To analyse. A few days of rest at Checkers, the country residence of the British prime ministers, and a new haircut will not have done anything: Johnson is approaching the year 2022 very badly. He is already overtaken by scandals. The leader is summoned to explain himself on messages sent in 2020 to a Conservative Party donor, Lord Brownlow: he asks him if he can continue to finance the redecoration of his official apartment at 10 Downing Street and seems to agree, in return, to consider Mr. Brownlow’s suggestion to organize a “big show”. On Monday January 10, the ITV channel published an e-mail from Mr Johnson’s private secretary to around 100 people, inviting them to a “BYOB” party (for “Bring your own bottle”, “Bring your own bottle”), in Downing Street Gardens, May 20, 2020, in full lockdown. Boris Johnson and his future wife (at the time his fiancée) participated, assure several sources.
Random management of the health crisis
The last two months of 2021 were calamitous for this atypical, jovial and blundering politician, to whom the general public seemed to forgive everything until then, including his random management of the health crisis (with 150,000 deaths linked to Covid-19, the United Kingdom holds a sad European record). The Prime Minister has followed a series of missteps by deciding unpopular tax hikes, trying to save a friend of Parliament caught in the act of lobbying or refusing to recognize the existence of Downing Street parties in apparent violation of health rules. The electoral sanction was immediate: in mid-December, the Conservative Party suffered a bitter failure in by-elections in one of its strongholds. And the Labor Party is now leading the polls.

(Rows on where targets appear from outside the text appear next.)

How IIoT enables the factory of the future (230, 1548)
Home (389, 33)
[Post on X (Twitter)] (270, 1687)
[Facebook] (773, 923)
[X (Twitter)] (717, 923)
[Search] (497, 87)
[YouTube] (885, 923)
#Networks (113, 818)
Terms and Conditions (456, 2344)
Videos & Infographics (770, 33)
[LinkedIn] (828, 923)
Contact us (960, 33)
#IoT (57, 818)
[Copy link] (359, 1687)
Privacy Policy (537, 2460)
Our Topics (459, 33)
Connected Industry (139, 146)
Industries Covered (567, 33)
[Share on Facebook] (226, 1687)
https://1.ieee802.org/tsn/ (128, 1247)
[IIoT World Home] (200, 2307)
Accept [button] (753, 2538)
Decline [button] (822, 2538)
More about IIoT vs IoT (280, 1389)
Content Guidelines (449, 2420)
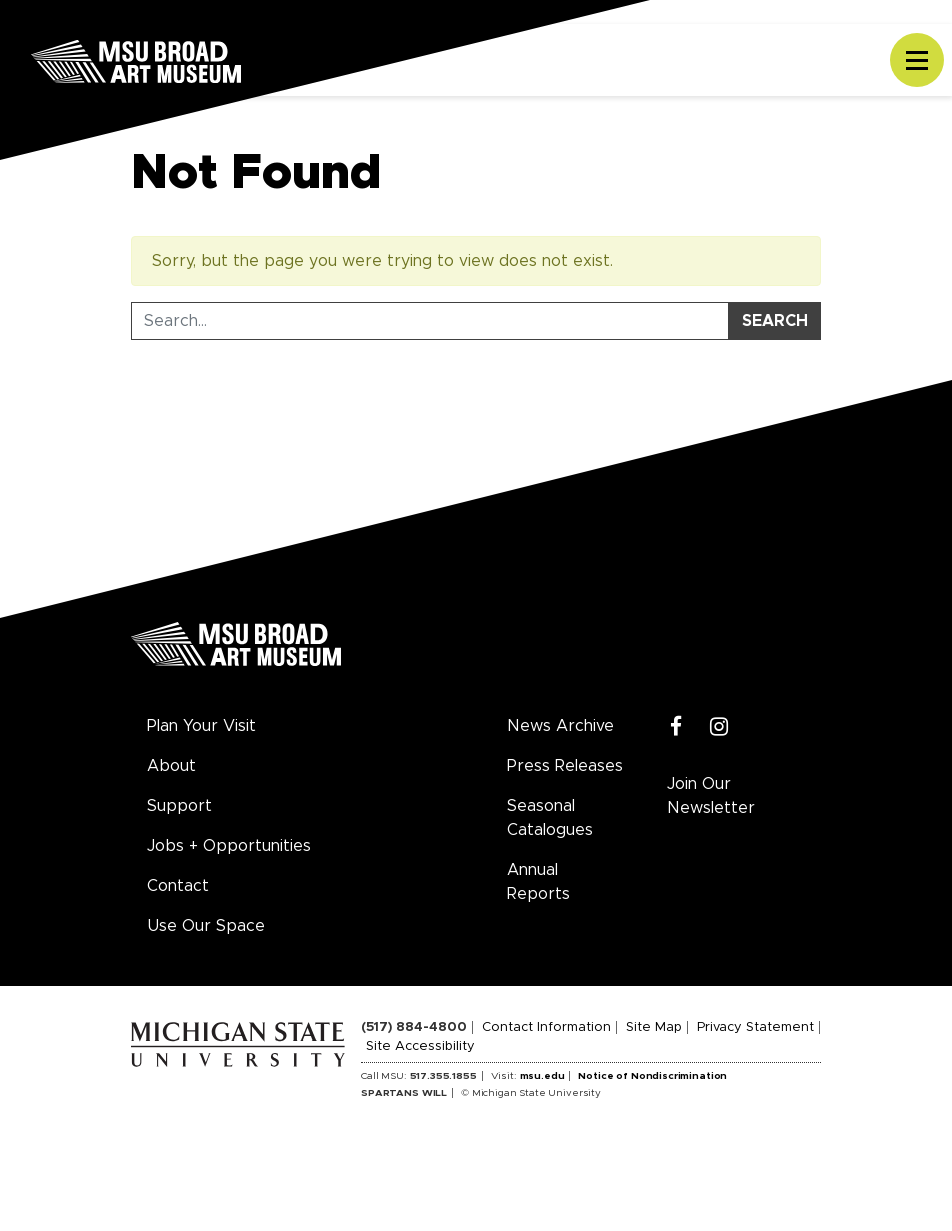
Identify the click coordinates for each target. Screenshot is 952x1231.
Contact (178, 886)
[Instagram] (719, 727)
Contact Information (546, 1027)
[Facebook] (676, 727)
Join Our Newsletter (711, 796)
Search (775, 321)
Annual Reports (538, 882)
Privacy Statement (755, 1027)
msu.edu (542, 1076)
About (171, 766)
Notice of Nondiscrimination (652, 1076)
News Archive (560, 726)
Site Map (654, 1027)
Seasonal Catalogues (550, 818)
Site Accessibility (420, 1046)
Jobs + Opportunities (229, 846)
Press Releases (565, 766)
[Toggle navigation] (917, 60)
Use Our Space (206, 926)
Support (179, 806)
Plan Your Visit (201, 726)
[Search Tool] (430, 321)
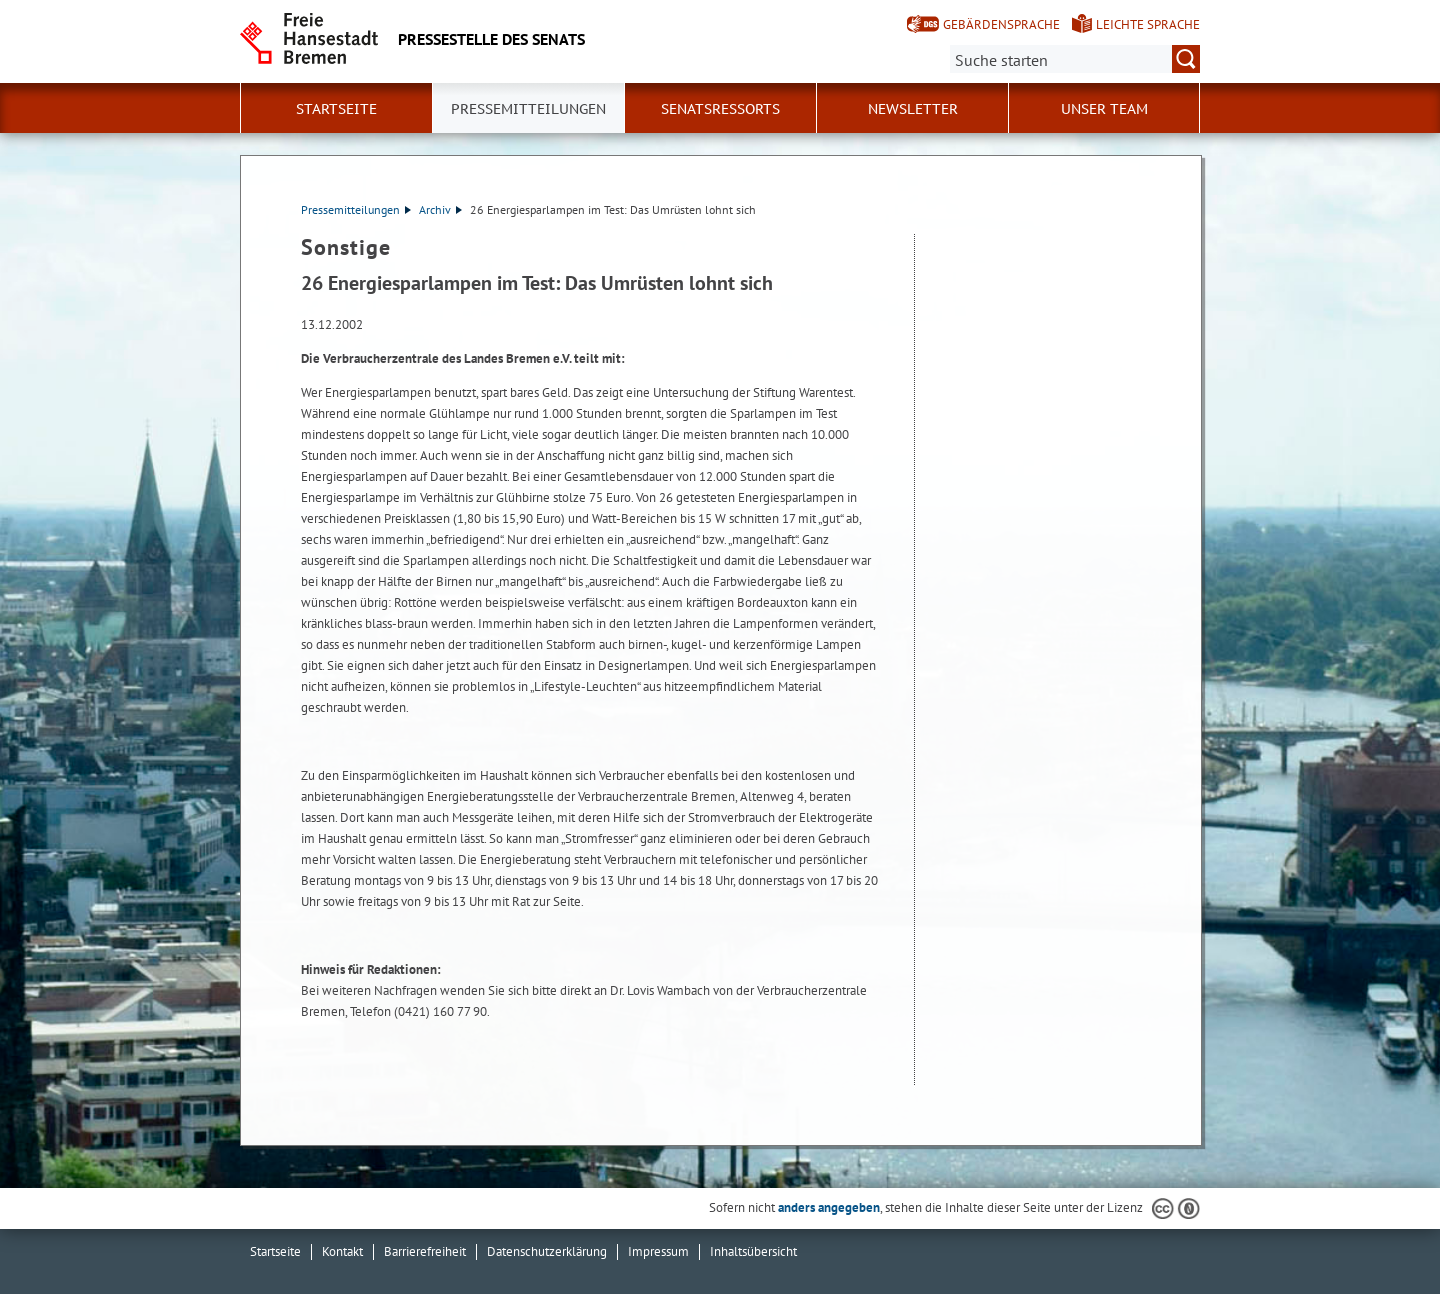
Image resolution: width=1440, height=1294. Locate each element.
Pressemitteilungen (356, 209)
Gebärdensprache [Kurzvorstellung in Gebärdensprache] (1001, 24)
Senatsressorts (720, 109)
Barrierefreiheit (425, 1251)
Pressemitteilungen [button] (528, 109)
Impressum (658, 1251)
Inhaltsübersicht (753, 1251)
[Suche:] (1075, 59)
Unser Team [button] (1104, 109)
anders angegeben (829, 1207)
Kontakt (342, 1251)
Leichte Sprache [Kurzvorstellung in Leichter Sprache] (1148, 24)
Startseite (336, 109)
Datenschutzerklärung (547, 1251)
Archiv (440, 209)
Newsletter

Mr Johnson’s fall in popularity is so brutal that his immediate future appears to be in jeopardy. Carried by his victory in the general elections at the end of 2019, he lost the confidence of his troops: the elected conservatives, who until then had turned a blind eye to his faults – opportunism, little attention to detail, the elastic report in fact – now doubt his ability to lead the party to a fourth victory in a row in 2024. Wednesday January 12, Douglas Ross, the leader of the Irish Conservatives, even called on the Prime Minister to resign, after this The latter admitted earlier to having attended a party during the lockdown. The right-wing media have turned against him, and the candidates for his succession, Foreign Minister Liz Truss, and Chancellor of the Exchequer, Rishi Sunak, are pawing their feet.